A recent article in The New York Times Magazine asks why so many people in their 20s are taking so long to grow up. In the article, Robin Henig proposes:
“It’s happening all over, in all sorts of families, not just young people moving back home but also young people taking longer to reach adulthood overall. It’s a development that predates the current economic doldrums, and no one knows yet what the impact will be—on the prospects of the young men and women; on the parents on whom so many of them depend; on society, built on the expectation of an orderly progression in which kids finish school, grow up, start careers, make a family and eventually retire to live on pensions supported by the next crop of kids who finish school, grow up, start careers, make a family and on and on. The traditional cycle seems to have gone off course, as young people remain untethered to romantic partners or to permanent homes, going back to school for lack of better options, traveling, avoiding commitments, competing ferociously for unpaid internships or temporary (and often grueling) Teach for America jobs, forestalling the beginning of adult life.”
My friend Bob, who is about 10 years older than I am, told me recently that, at least in our culture, your 20s are about getting educated, your 30s are about accumulating resources (becoming financially sustainable), your 40s are about building (families, houses, careers, ministries, impact) and your 50s are about enjoying what you’ve built (and perhaps pressuring your kids to get married and make babies). He did not intend this as advice, he was only making an observation. But I tend to think it’s a pretty good path. It takes time to build influence, to establish connections and to build confidence in others at your abilities. But delay the process and, well, you are in what psychologists call “suspended adolescence.”

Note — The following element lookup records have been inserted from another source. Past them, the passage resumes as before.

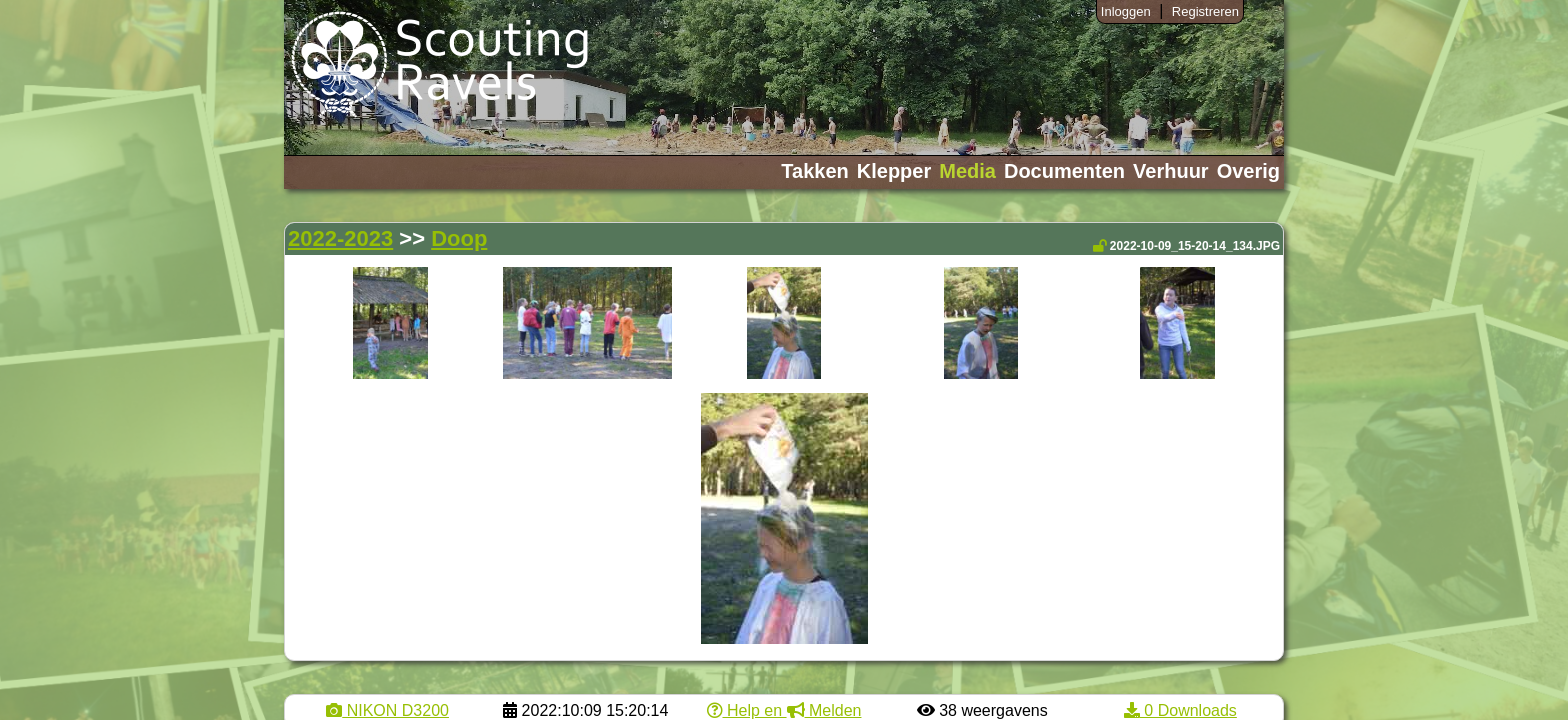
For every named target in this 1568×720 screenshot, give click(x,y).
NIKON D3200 (387, 710)
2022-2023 (340, 238)
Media (967, 171)
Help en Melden (784, 710)
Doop (459, 238)
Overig (1248, 171)
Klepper (894, 171)
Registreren (1205, 11)
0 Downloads (1180, 710)
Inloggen (1126, 11)
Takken (814, 171)
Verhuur (1171, 171)
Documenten (1064, 171)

To be honest, most of my friends who are in their 20s are seriously ambitious and enormously accomplished. I think of my friend Justin Zoradi over at These Numbers Have Faces, or Chase Reeves who is building his little blog empire, or Joshua DuBois who runs the president’s Faith-Based Partnerships and Community Initiatives Program or Jenny White who is heading up Charlie Peacock’s Art House Program in Dallas. It’s hard for me to see twentysomethings as kids (unless we start talking about music! Twentysomethings trade in bands like children with baseball cards, hardly taking time to actually listen to the music! Call me an agist. I know I am an agist), but apparently the phenomenon is real. So if you’re in your early 20s and it’s just after noon and you’re crawling out of the bed, you grew up sleeping in and surfing the Internet with a laptop on your belly, here are some tips:
1. Lose your friends: If your friends aren’t ambitious, if they don’t have clear plans, you probably won’t either. This doesn’t mean to reject them, but it does mean if your friends want to lay around doing nothing all day, get some new friends. The single greatest influence playing on you is your friends. You will become like the people you hang around.
2. Read books: Try to read a book a week for the next six weeks. This alone will stimulate your mind and you’ll start being bored with being bored. You’ll want to explore ideas. Your conversations with friends will become boring. You’ll wonder how many more conversations you can have (or that you have to have) about what happened the last time you guys were drunk.
3. Write down your goals for the next five years, one year, one month and one week: Do this now. If you don’t know what you want, that’s a very serious problem, so just write down anything and start moving. A body in motion stays in motion. It doesn’t matter if you change your mind later. You can’t change your mind about what you want until you start moving forward.
4. Ask your parents or a mentor for criticism: Criticism from people who love you is a gift and a blessing. It’s going to be hard to take, and the first thing you are going to want to do is criticize them back, but don’t do it. Just soak it in, then act on whatever they say. Nobody is perfect, but people who don’t accept criticism end up worse off in the end.
5. Accept hardship: Hardship is part of every life, and God intends it to purify you and prepare you. If you reject hardship, you reject life.
6. Cut the cynicism: Leaders don’t roll their eyes, children do. Is the Dave Matthews Band so yesterday? Great. You and the kids in the high school cafeteria can talk about it all day. People work very hard to do what they do, and when you roll your eyes you’re being insulting. Children are insulting, adults appreciate craftsmanship over fashion. That said, the last Dave Matthews’ record really wasn’t that bad.
7. Accomplish something: Nothing builds true confidence like success. Want to be a filmmaker? Make a short film and enter it into a contest. Want to write? Write an essay and submit it to a journal. Pick something and practice and work until you’re good at it. You can only change direction if you are in motion.
Of course, there are a million more tips. But this should get the ball rolling … or at least get you out of bed.